Totally not a cat said:


> I've never even heard of anybody that still believes in those stuff.



ever heard of the Mexica Movement, bro?

still it's pretty fascinating to learn about the Aztec gods/beings and their power.


----------



## OtherGalaxy (Apr 19, 2013)

Crimson Dragoon said:


> it isn't "hatred", it's people being complete idiots about it
> 
> also, I have a hunch Shiva wins this



Doesn't Shiva have the best feats out of...like.._any_ deity?


----------



## Solrac (Apr 19, 2013)

OtherGalaxy said:


> Doesn't Shiva have the best feats out of...like.._any_ deity?



Eh, I wouldn't go so far as to say.... _any_. Excluding true omnipotents and at least several other possible high-tier nigh-omnipotents in actual religion/mythology/rl stuff (which i'm not going to be bothered to list), then MAYBE. 
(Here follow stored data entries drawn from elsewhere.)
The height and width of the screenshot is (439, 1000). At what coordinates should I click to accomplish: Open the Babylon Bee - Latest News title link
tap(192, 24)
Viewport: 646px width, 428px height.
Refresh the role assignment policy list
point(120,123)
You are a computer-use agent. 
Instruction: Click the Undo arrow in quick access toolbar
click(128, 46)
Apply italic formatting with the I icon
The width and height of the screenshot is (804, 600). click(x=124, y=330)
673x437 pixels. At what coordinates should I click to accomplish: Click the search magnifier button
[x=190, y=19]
But yeah Shiva is like a mythological/religious equivalent to the Living Tribunal or full-powered Spectre/Lucifer Morningstar/Michael Demiurgos /whoever's only second to the Presence or Primal Monitor in DCU.


----------



## OtherGalaxy (Apr 19, 2013)

Well I did say best feats
And you can't really ever prove omnipotence so that doesn't really fall under feats imo


----------



## Solrac (Apr 19, 2013)

OtherGalaxy said:


> Well I did say best feats
> And you can't really ever prove omnipotence so that doesn't really fall under feats imo



"best" is arguable. Best from what the OBD knows about shiva and the real-life gods, maybe. But outside, no one knows for certain.
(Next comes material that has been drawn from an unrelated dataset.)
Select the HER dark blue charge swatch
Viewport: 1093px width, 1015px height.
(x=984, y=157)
It's "best" if I took this to your VM page for discussion.


----------



## OtherGalaxy (Apr 19, 2013)

Pecola said:


> "best" is arguable. Best from what the OBD knows about shiva and the real-life gods, maybe. But outside, no one knows for certain.



What exactly do you mean by outside?

We pretty much just go by what info we can get around here afaik


----------



## Solrac (Apr 19, 2013)

OtherGalaxy said:


> What exactly do you mean by outside?
> 
> We pretty much just go by what info we can get around here afaik



like outside the OBD. Not everyone in the OBD knows about absolutely everything, especially when it comes to stuff like religion/mythology and God-knows-what-other-type-of-abstract-or-obscure-stuff-people-study-about-and-revel-in.


----------



## teddy (Apr 19, 2013)

Ironically with hindu myths, it's pretty hotly debated about who is in highest esteem between the trimurti


----------



## Solrac (Apr 19, 2013)

man mythology threads are suddenly booming in the OBD in this time of the year.


----------